Networks Land
2015-present
A collaboration with Surya Mattu, Networks Land is a collection of teaching modules for teaching 12-14 year-old students about the core workings of networked technologies.
This project emerged out of a general frustration with a lot of the various “learn to code” and “digital/data/web literacy” projects that have proliferated in the past few years. In general, the subject matter focused on for these projects, while totally worthy subject matter, tends to overemphasize creating either productive contributors to a certain kind of web dev/app-building paradigm (i.e., “learn to code so you can get a job at Google”) or a creating capable consumers of online content (i.e., here’s a browser, here are cookies).
Sometimes harder issues of surveillance and security come up (and again, these are important!), but in general the foundations of why the internet as we know it is the internet as we know it, and how it works at core protocol and physical levels is often dismissed as impractical.

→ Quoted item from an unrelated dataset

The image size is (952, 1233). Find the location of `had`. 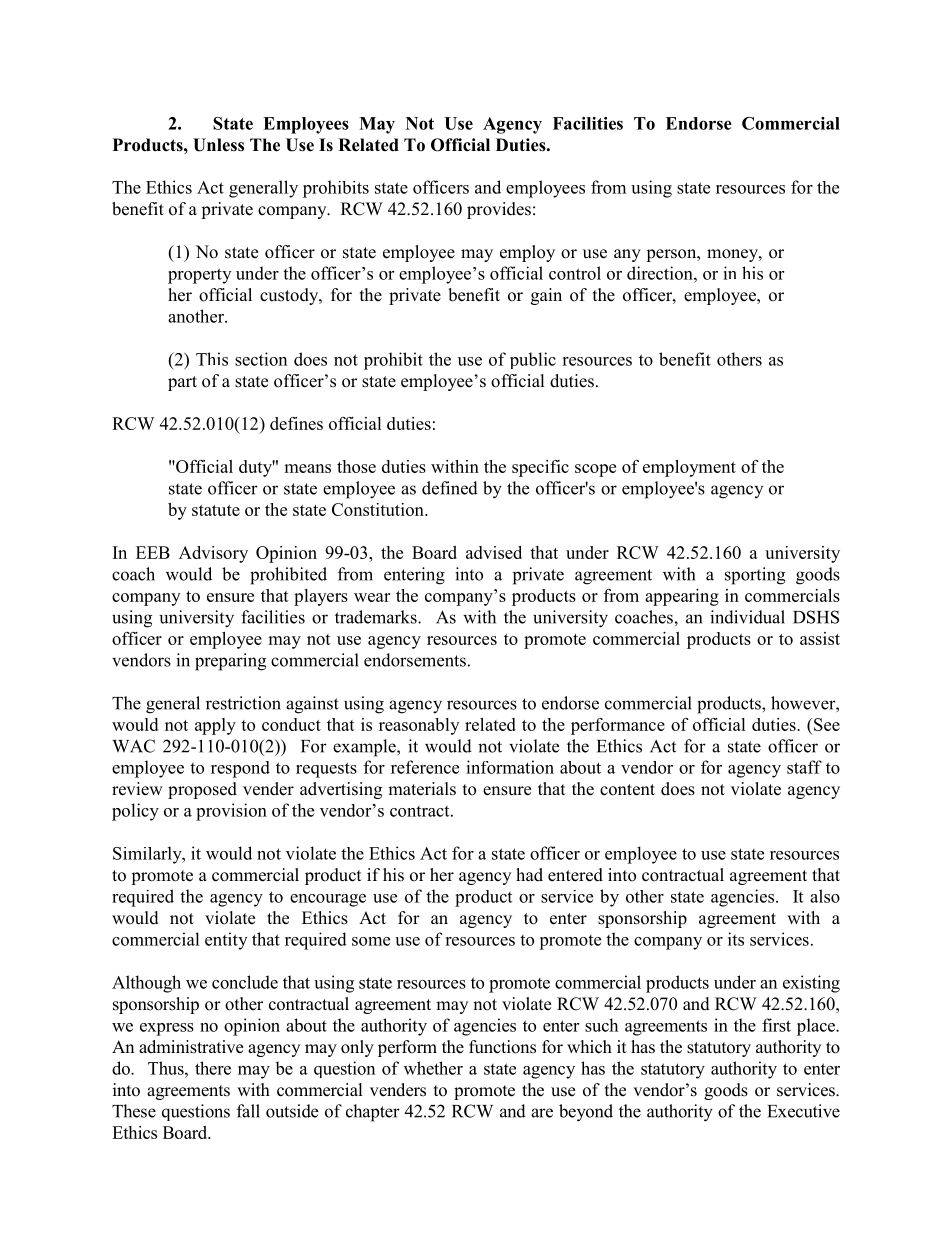

had is located at coordinates (529, 875).
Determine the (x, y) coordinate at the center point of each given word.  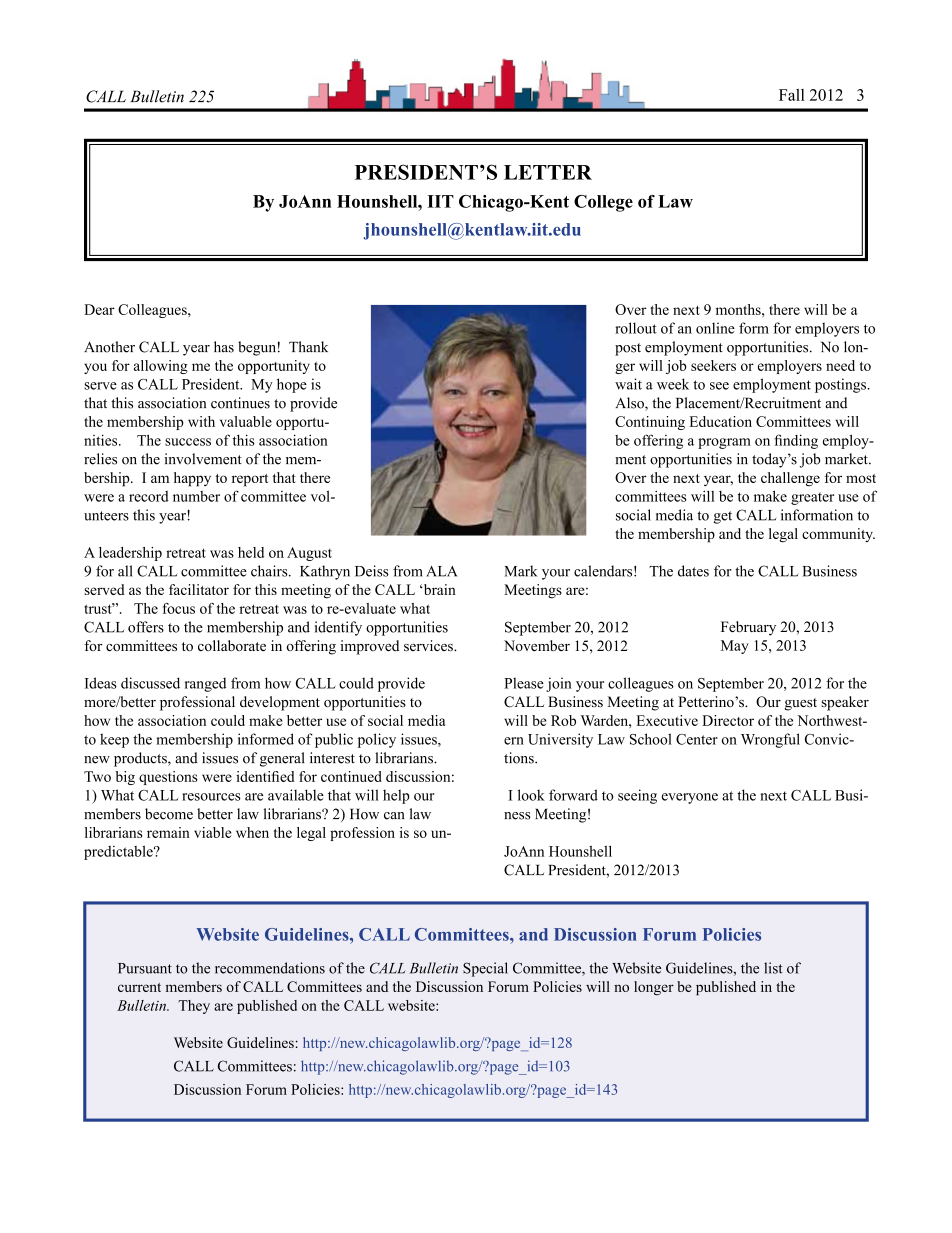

Networks Land is a project that mostly operates with the assumption or at least hope that by introducing core concepts of how and why the internet works a certain way (geographically, politically, protocologically), it might be possible to start imagining how it might work differently.
We also worked with the excellent design studio Disk Cactus to design and prototype one of the first activity kits.
Networks Land was initially funded with a grant from the Knight Prototype Fund. We are ridiculously lucky to have gotten to work with them.